Visit El Salvador’s Bitcoin Beach Through VICE’s Mini-Documentary

Visit El Salvador’s Bitcoin Beach Through VICE’s Mini-Documentary

It’s all about El Zonte. A beach town that took part in an economic experiment, became Bitcoin Beach and changed its country. Also, if everything goes right, it will change the world. For the best. As Bitcoinist reported, “People all over the world are searching for information on real state and citizenship in El Salvador.“ However, life on Bitcoin Beach remains a mystery. Is it as advertised or does its Bitcoin economy have a dark side?

Vice’s audiovisual piece is a journalistic report with a clear editorial agenda behind it. However, the reporter ends up believing something special is happening. In any case, by watching it we can take a peek behind the veil. We can imagine what the town is like and how the sudden attention is changing each and every life. And the process is just beginning. The party hasn’t even started. El Salvador’s Bitcoin Law goes into effect in September.

VICE: “How Bitcoin Became El Salvador’s Currency”

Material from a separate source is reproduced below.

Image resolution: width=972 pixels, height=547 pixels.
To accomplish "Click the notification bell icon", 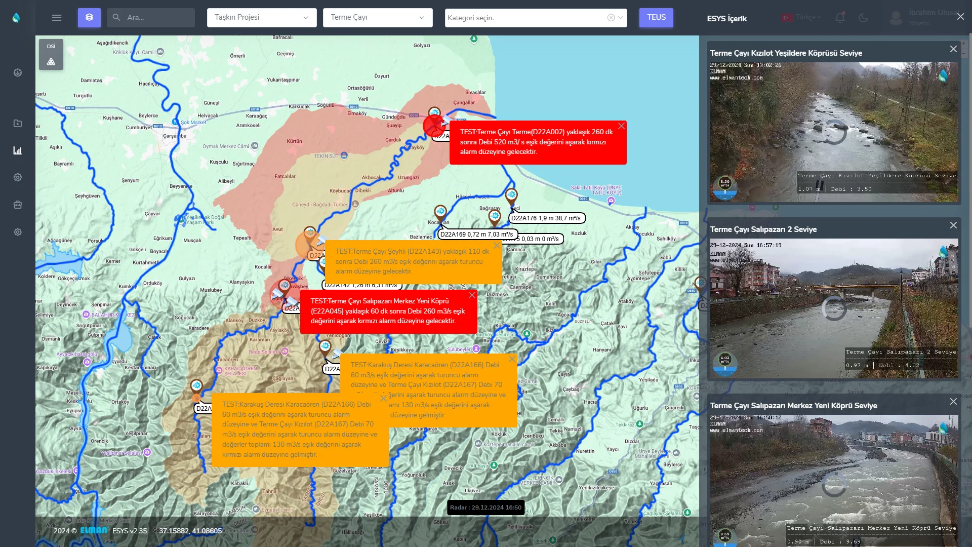I will point(840,18).
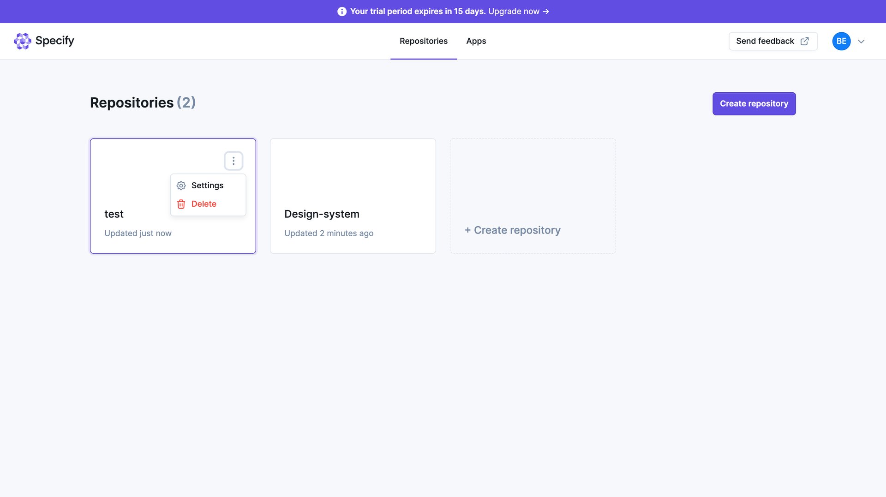Open the Design-system repository card
886x497 pixels.
pyautogui.click(x=353, y=196)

Look, Vice is Vice. The journalist, Keegan Hamilton, didn’t do his homework about Bitcoin. Because of that, he can’t dig deep or ask the right questions. The result is a surface report that doesn’t hold much weight. In fact, they probably shoot and produced this before El Salvador made Bitcoin legal tender.

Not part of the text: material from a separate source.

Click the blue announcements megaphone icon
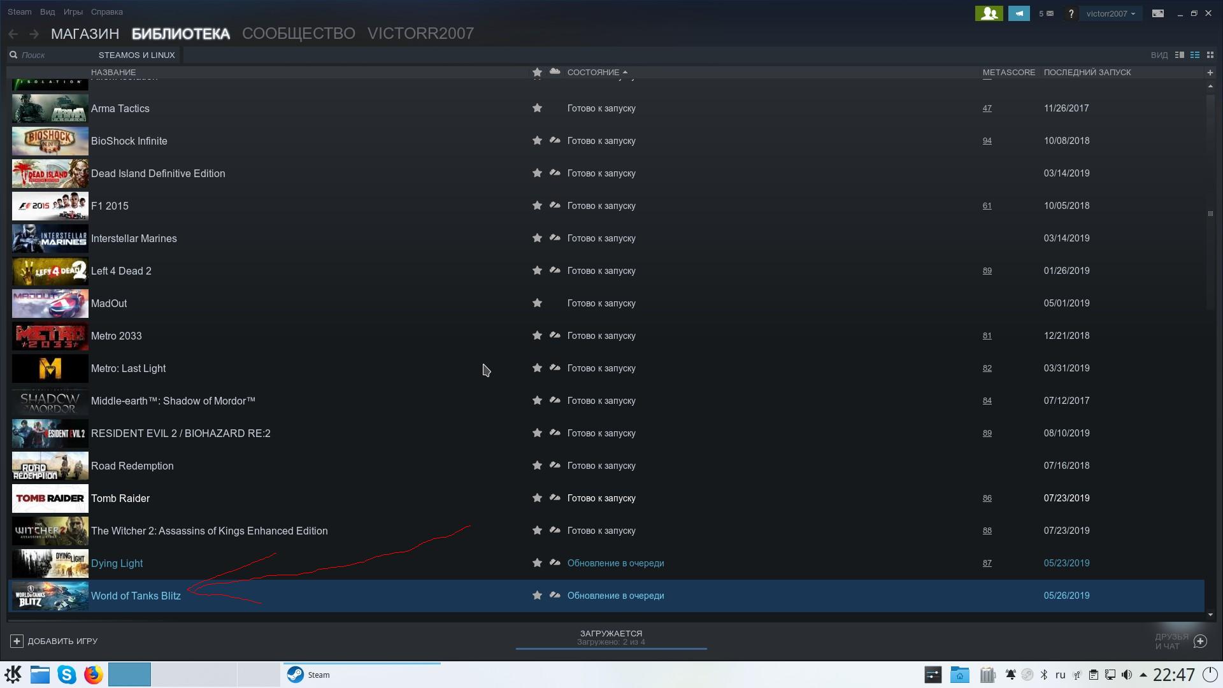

At first, the focus was the ATM. This is revealed by the original title of the piece: “This Town Has One ATM, and It Only Gives Out Bitcoin.” The text in the description box also gives it away:

Along the coast of El Salvador lies the small town of El Zonte, known mostly for ecotourism and surfing. Even decades after being discovered by tourists and surfers the small town of 3,000 locals never had the infrastructure for an ATM. But, this past year El Zonte finally caught a wave of its own and now (oddly enough) is home to a Bitcoin ATM.

In any case, Hamilton contacts Roman Martínez, one of the key people in the Bitcoin Beach experiment, and doesn’t ask him any questions. Martínez teaches him how to pay with the Lightning Network apps, and Hamilton doesn’t inquire about the technology. What a wasted opportunity.

Hamilton misses the boat on what makes the experiment something never before seen. He thinks Strike is “an app like Venmo”, then installs it and says, “sending Bitcoin is less user friendly than Dollars.” The fact that Strike uses the Lightning Network as the underlying mechanism just flies over his head.

After that, of course, he says, “So, when folks in El Zonte pull up their phones to make digital payments, they aren’t necessarily using Bitcoin.” That’s right, he used “necessarily” as a shield instead of doing the research. The Lightning Network is part of Bitcoin, period.

Enter Bitcoin Beach ’s Benefactor

And what’s with Hamilton saying to everyone that Bitcoin “can go to zero.” Where does that come from? If you look at the 12-years graph, that arrow only goes up. Still, it’s good to know that people are aware of the risk. Because there are risks. It’s also good to know that not everyone is as comfortable with the system, which is hard to learn and get used to. Hamilton tries to pay for a raspado in Bitcoin and doesn’t because the lady doesn’t have the same app as him. In reality, any wallet can pay any wallet.

Credit where credit’s due, Hamilton brings out Michael Peterson. The surfer that was entrusted with the program that would distribute the mysterious doner’s Bitcoin into El Zonte. He lets him tell the whole history, and that’s commendable. Then, he tries to impart some white guilt into him but backs down when Paterson says that they’re focused on empowering the local talent. “They’re the ones who are driving this forward. They’re the ones that are taking this to the next level, into something that’s transformed the entire country and I think will transform the world.

Then, he interviews Jorge Valenzuela, another Bitcoin Beach community leader. “Bitcoin stayed in the community.” Hamilton asks him about possible scams, and Valenzuela says that there are scams everywhere. “Bitcoin is changing the communities exponentially,” he finishes.

For its part, Hamilton finishes the report with a heart-warming story about a construction worker that used to spend three hours of every month paying his electric bill. Nowadays, he can do it almost instantly using Bitcoin.